My Top 3 Alfred Features For Developers

Alfred is extremely powerful, customisable and scriptable replacement for Spotlight. I first heard about it from Ali's Abdaal video. I must admit - I was sceptical at first, but after realising how much time I save everyday by using keyboard shortcuts instead of clicking through all sorts of menus, I couldn't resist giving it a try. Don't you hold back, Alfred is awesome! Here are my top 3 features I use every day as iOS developer.

1. Custom Search And Default Fallback For Confluence

I am almost certain that company you work for has some kind of internal knowledge base. You might even have your personal one. Regardless if it's in Notion, Confluence, Github or Basecamp it can become huge and hard to navigate. Custom search was a real game changer for me, as only after I've configured it, I started to use Netguru's Confluence. Before that I had to open web browser, remind myself non intuitive URL, wait for it to load, locate the search bar and only then I could type what I am looking for. At this point I usually forgot why I opened it in a first place. Thanks to Alfred I'm able to just press Cmd + Space and type search term right away. Alfred will construct the URL for given search term and open it in default browser.
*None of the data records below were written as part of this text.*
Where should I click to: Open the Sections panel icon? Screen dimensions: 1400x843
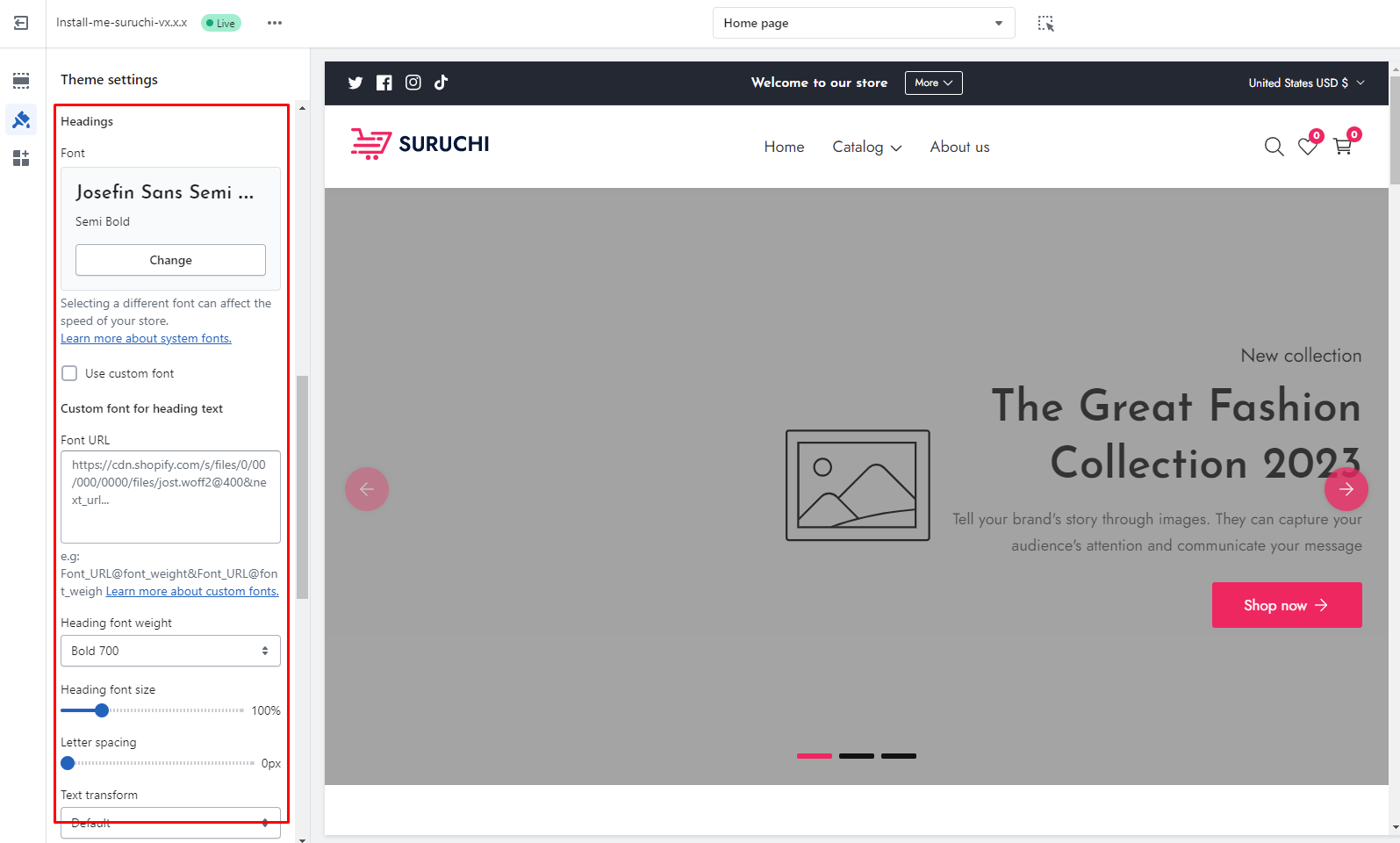[x=21, y=81]
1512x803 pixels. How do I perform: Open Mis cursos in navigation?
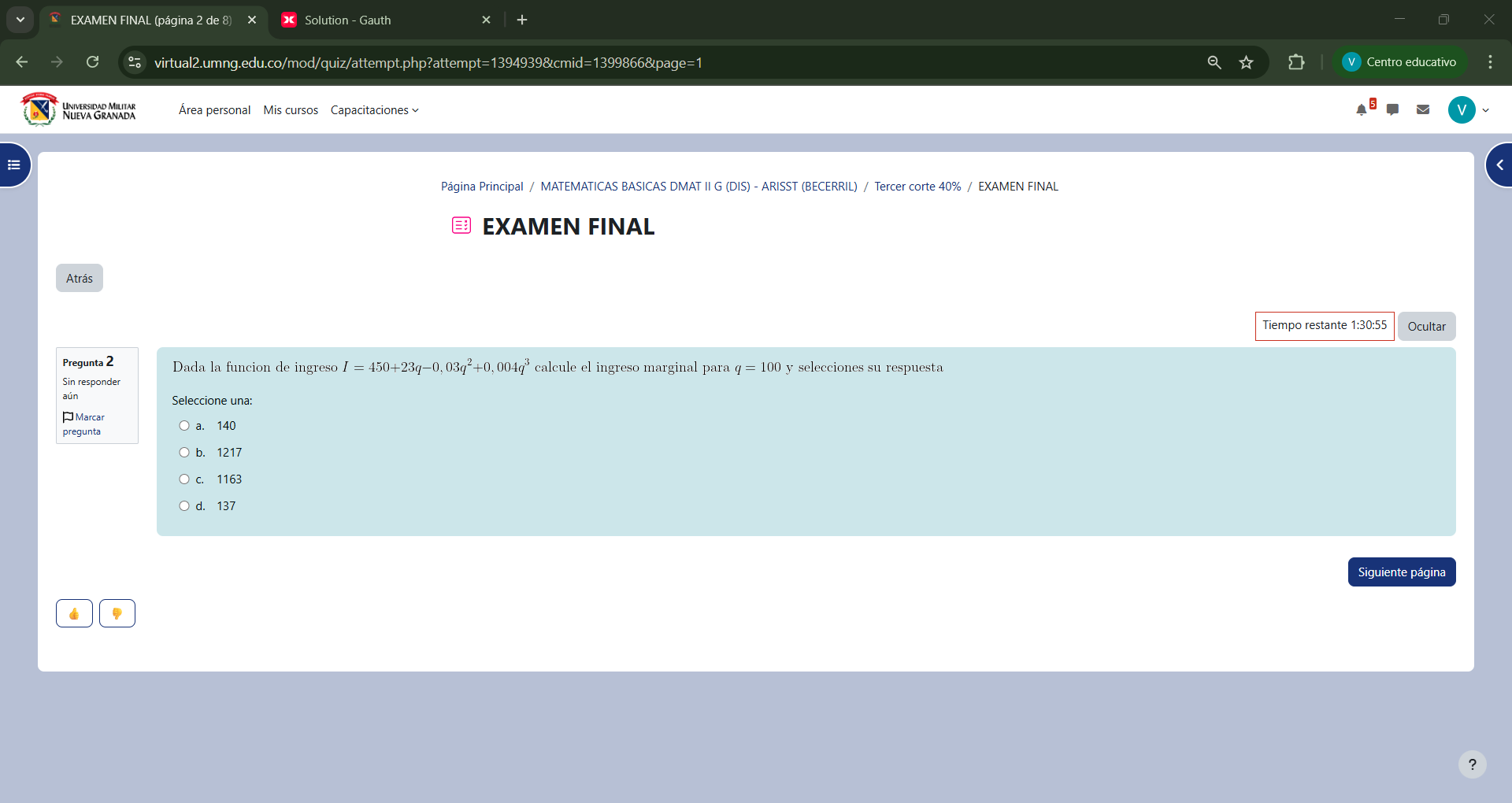291,110
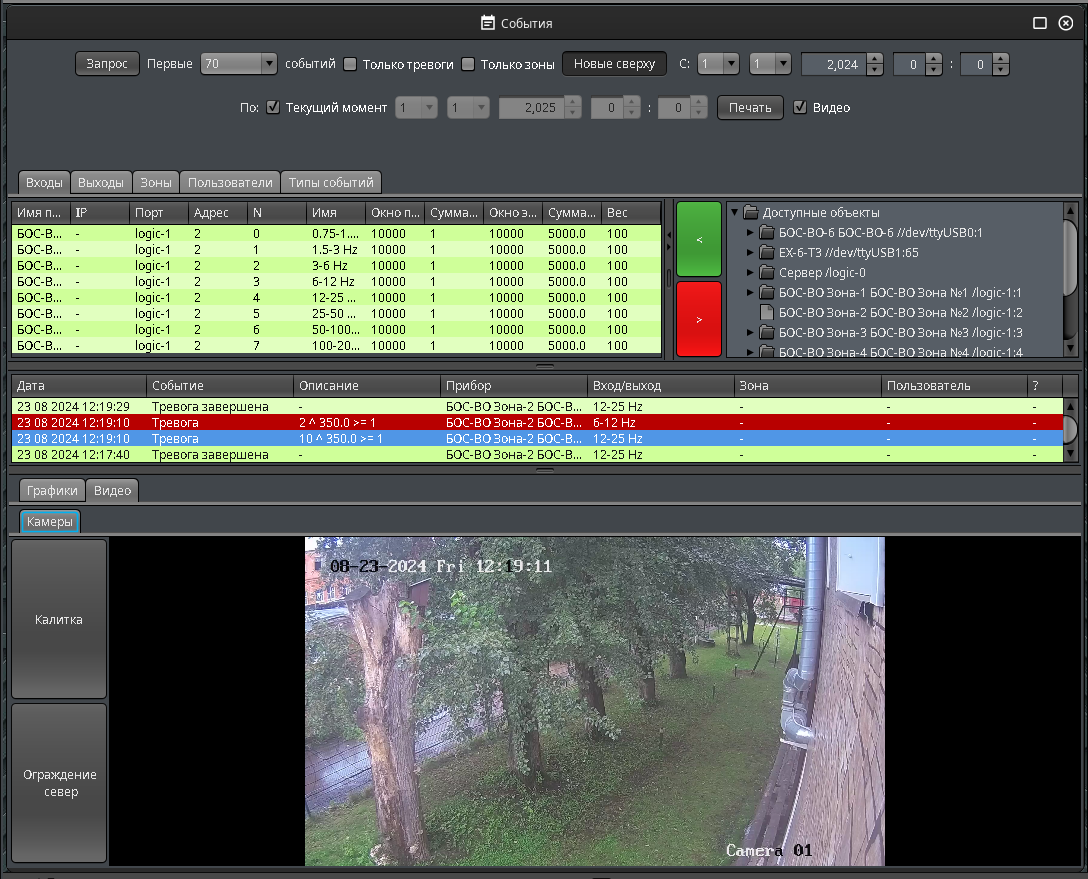The image size is (1088, 879).
Task: Click the Доступные объекты folder icon
Action: point(751,213)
Let say I am looking for hello world, Alfred will convert it to /search?text=hello%20world, append it to base url and open it in default browser. To omit the keyword, that tells Alfred to use certain custom web search, I had to mark it as second default fallback. After typing the search term I press Cmd + 2 to see search results way faster!

2. 1Password Integration

This Alfred feature changed my mindset from "I'm using password manager, because it's right thing to do" to "I want to use password manager, because it's convenient". The way it works is that, after enabling integration in both Alfred and 1Password, Alfred can search through visible parts of 1Password entries, for example names. By default it does that for 1p keyword. Search results are displayed in Alfred and after selecting desired result, website associated with that entry will be opened and auto filled with login and password. Mind blown! If there's no associated website for entry, that entry will be opened in 1Password app, which is useful for entires of different type than Login, like Files or SSH Keys. If you like the idea, but use different password manager, look online - as far as I know similar integrations for different password managers do exist.

3. Clipboard history

Sometimes quickly jump between tasks is necessity, despite how much everyone hates it. The most well known example might be coding in Xcode and spontaneously replying to messages on Slack. In those situation I often find myself losing something important from clipboard like snippet of code from Stack Overflow. It's always a surprise to get a piece of message I just typed instead of expected code snippet. Alfred helps in such cases by keeping history of almost everything I've copied, even files. Default shortcut to open clipboard history is Cmd + Option + C, but it's also possible to open it by typing clipboard into Alfred. After selecting entry from clipboard's history using arrows, followed by pressing enter, Alfred will paste it and replace whatever is currently in clipboard with it. What about sensitive data we've might temporarily store in clipboard? Worry not - Alfred by default ignores data from apps like Keychain or 1 Password or any content that has been appropriately marked using universal identifiers. More on universal identifiers here.

Conclusion

To sum up the main benefit of using Alfred is ability to do everything solely from keyboard. Not having to move your hand(s) to pointing device like trackpad simply saves time. Muscle memory FTW!

If any of those features sound useful or like a potential improvement to you workflow, I suggest you give Alfred a go. If you decide so, look for other use cases and initially force yourself to do them using Alfred, even if you got used to doing them the usual way. For example take a look at Ali's article. I can't imagine working without Alfred now.